• _PROBLEM SET_:
**1.** In the C&O Canal Trail thread, what does Becky say makes for easy bathing on the trail?
**2.** Write the next part of the C&O Canal Trail forum thread, picking up after its last line.

• _DOCUMENT_:
# Prepare me for the C&O Canal Trail....



## bas (Jul 30, 2004)

5+ nights probably on the C&O Canal..

I need to know

1) how to take a sponge bath and not freeze... even using warm water and that no rinse soap stuff, you still get the chill in the colder temps..

2) Where does everyone goto the bathroom? Are there a ton of cat holes at camp sites?
Are there port-o-johns?

3) Are there bears? Do we need to hang food from the trees 30-50ft feet up or whatever the requirement is?

4) Anything else I need to know/prepare for?


----------



## MarkS (Feb 3, 2004)

bas said:


> 5+ nights probably on the C&O Canal..
> 
> I need to know
> 
> ...


There are bears.

I never have ridden the C&O. But, last December, I saw a bear on the Western Maryland Rail trail, which parallels the C&O trail. http://forums.roadbikereview.com/showthread.php?t=81104&highlight=bear


----------



## MB1 (Jan 27, 2004)

bas said:


> 5+ nights probably on the C&O Canal..
> 
> I need to know
> 
> ...


#1 Ask your mama.
#2 Lots of port-os every campsite
#3 Perhaps but just check with the park service before you start.
#4 I prefer a one day trip but zeytins threads in the "C&T Map" stickie should give you a good idea. http://forums.roadbikereview.com/showthread.php?t=38078 http://forums.roadbikereview.com/showthread.php?t=99850


----------



## Becky (Jun 15, 2004)

Baby wipes make for easy bathing on the trail. Just remember to pack them out along with all your other trash. 

Everything that I've heard about the water pumps on the trail indicates that they're safe to drink from. However, they taste like crap...treated with iodine, I think. We packed our MSR water filter and filtered drinking/cooking water just for taste's sake.

Have fun and post some pics when you return!


----------



## zeytin (May 15, 2004)

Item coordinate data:
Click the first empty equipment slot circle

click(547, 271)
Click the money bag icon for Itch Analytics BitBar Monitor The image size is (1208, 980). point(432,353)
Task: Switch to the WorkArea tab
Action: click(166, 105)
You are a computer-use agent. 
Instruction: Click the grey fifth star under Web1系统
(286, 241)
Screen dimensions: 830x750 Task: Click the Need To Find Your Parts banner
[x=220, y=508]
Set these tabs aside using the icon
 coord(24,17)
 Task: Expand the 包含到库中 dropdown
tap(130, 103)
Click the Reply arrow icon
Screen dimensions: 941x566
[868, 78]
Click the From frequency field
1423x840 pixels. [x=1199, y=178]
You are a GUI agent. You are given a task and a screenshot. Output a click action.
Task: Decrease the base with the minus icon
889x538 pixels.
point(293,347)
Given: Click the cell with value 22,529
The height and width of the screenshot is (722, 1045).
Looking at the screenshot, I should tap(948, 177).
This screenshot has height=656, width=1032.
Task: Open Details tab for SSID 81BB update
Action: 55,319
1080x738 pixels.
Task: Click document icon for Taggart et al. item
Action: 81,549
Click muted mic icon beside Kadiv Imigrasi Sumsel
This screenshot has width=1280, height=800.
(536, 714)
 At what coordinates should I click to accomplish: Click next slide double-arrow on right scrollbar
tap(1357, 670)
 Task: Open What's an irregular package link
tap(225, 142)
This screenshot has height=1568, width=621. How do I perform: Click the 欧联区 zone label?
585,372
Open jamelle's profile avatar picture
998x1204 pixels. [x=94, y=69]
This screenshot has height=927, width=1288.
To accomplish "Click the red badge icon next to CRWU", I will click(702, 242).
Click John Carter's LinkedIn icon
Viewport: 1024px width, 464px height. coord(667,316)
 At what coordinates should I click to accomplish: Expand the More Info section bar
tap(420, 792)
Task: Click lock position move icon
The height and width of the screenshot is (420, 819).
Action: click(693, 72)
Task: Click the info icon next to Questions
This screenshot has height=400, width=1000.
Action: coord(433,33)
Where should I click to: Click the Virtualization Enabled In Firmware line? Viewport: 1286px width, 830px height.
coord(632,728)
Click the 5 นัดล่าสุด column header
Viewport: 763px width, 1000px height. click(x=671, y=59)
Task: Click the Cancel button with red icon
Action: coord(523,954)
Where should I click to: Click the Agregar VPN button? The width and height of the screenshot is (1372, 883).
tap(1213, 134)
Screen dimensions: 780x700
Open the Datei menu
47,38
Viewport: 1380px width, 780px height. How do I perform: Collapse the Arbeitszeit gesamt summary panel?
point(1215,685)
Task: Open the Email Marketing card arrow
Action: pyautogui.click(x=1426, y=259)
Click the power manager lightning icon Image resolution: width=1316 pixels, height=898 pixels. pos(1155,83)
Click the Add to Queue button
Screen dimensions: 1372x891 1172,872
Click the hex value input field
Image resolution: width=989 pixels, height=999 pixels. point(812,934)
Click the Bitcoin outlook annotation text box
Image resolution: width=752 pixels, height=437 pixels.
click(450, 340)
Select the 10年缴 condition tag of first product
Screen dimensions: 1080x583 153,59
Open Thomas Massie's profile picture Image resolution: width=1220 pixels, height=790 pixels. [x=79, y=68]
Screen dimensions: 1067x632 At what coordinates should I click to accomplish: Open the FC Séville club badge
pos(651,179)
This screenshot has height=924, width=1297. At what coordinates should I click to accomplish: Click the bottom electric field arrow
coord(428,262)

• _TASK-BY-TASK ANSWERS_:
**1.** Baby wipes.

**2.**
As MB1 noted I took longer trips on the trail and love it. The portopotties are clean and the campsites nice. The pump water is very cold, perfect in the summer not so in the winter. You may want to babywipe it and plan a stop in Hancock where you can stay (see my report) or just pay for a hot shower.

Cheers,
Z


----------



## ethebull (May 30, 2007)

This site is loaded with info for biking the tow path. Should be a good resource for you.

http://bikewashington.org/canal/index.php


----------



## bas (Jul 30, 2004)

zeytin said:


> As MB1 noted I took longer trips on the trail and love it. The portopotties are clean and the campsites nice. The pump water is very cold, perfect in the summer not so in the winter. You may want to babywipe it and plan a stop in Hancock where you can stay (see my report) or just pay for a hot shower.
> 
> Cheers,
> Z


can you post the link that post? I can't find it.

I'm suprised trash doesn't end up in the portopotties.


----------



## MB1 (Jan 27, 2004)

*Dude, don't you even read your own thread?*



bas said:


> can you post the link that post? I can't find it.....


I posted the links in my reply plus if you do a forum search on C&O Canal or Tow Path you will find lots of additional threads.


----------



## bas (Jul 30, 2004)

MB1 said:


> I posted the links in my reply plus if you do a forum search on C&O Canal or Tow Path you will find lots of additional threads.


Well, I spent time searching the forums on 

"C&T Map"
"C&O Map"
"C&O"
"C and O"
"CO"

0 RESULTS for all searches.

I looked in the stickies in this forum, nothing.

I didn't see your links as I spent all my time searching. I'll check the links now.


----------



## bas (Jul 30, 2004)

MB1 said:


> #1 Ask your mama.
> #2 Lots of port-os every campsite
> #3 Perhaps but just check with the park service before you start.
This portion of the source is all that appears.